ELCA was created in 1988 by the merging of the 2.85 million-member Lutheran Church in America, the 2.25 million-member American Lutheran Church and the 100,000-member Association of Evangelical Lutheran Churches. Today it only has 3.14 million members. 

At the 1991 church-wide assembly, the church affirmed those with same sex attraction as “individuals created by God.” In 2009, at a church-wide assembly, delegates approved a resolution that allowed people in monogamous same-gender relationships to serve as official ministers. Following the decision, 200 congregations left ELCA, leading to a loss of half a million members by 2011. In 2021, the church elected its first openly transgender bishop. 

The synod currently has six Spanish language congregations. 

lutheran dallas declines
Bishop Erik Gronberg speaks at Central Lutheran Church in Dallas, Tex. (Photo by Alesia Pearson)

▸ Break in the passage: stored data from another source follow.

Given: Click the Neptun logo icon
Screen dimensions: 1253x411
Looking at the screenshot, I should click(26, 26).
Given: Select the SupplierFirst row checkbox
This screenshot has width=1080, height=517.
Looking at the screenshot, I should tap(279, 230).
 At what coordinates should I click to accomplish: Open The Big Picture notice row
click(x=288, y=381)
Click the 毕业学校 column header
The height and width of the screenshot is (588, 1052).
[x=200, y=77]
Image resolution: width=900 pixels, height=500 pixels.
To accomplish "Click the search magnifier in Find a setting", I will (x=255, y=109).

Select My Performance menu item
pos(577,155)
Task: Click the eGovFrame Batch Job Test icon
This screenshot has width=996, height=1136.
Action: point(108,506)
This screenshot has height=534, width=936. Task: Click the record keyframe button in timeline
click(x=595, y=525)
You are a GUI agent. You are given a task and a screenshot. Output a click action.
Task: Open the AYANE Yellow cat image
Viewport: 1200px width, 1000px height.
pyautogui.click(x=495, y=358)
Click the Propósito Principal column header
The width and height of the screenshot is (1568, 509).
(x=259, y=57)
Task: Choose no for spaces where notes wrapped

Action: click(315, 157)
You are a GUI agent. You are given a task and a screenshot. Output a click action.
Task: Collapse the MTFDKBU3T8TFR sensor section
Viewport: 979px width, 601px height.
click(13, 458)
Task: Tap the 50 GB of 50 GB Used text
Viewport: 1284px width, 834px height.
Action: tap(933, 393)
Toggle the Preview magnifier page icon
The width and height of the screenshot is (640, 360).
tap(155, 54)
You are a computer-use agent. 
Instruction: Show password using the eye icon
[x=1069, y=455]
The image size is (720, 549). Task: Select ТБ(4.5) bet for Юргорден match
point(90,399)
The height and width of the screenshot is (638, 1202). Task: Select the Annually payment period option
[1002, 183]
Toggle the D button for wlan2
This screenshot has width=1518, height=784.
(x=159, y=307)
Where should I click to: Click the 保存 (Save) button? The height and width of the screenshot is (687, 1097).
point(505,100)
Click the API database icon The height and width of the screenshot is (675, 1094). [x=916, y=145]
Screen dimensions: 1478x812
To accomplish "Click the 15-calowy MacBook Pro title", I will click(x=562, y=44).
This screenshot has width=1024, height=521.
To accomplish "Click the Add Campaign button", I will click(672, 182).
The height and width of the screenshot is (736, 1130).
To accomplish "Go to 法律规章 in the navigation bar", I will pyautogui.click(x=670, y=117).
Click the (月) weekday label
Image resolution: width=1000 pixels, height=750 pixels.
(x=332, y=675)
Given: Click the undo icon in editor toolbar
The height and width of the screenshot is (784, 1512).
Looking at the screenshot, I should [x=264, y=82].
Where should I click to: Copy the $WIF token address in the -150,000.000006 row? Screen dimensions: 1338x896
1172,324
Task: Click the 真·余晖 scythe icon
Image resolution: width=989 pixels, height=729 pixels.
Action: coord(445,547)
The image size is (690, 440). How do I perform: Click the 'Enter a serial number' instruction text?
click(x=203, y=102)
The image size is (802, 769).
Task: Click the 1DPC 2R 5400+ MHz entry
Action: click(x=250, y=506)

Younger demographics are harder to come by for the ELCA. According to the last survey conducted by the Pew Research Center in 2014, 61% of members of the church were age 50 and up. In Dallas, however, Gronberg noted that the emerging membership for younger demographics is among the Hispanic population. 

Gronberg said the rise of different denominations in the 1990s has played a role in membership decline within Lutheran churches. 

Both Central and Bethany were planted by those migrating from northern parts of the U.S. But with limited membership resources for both congregations, their proximity for the last 20 years proved to be difficult. 

The Rev. Robert Smith began serving as a “bridge pastor” during the pandemic through his focus on aiding the churches with the transition — he cited financial realities as the driving force.

“One of the challenges faced by many of our congregations is the cost of maintaining their buildings,” Smith said. “So when you see these trends of decline, the overhead cost of maintaining our structures just remains steady no matter what your income is.”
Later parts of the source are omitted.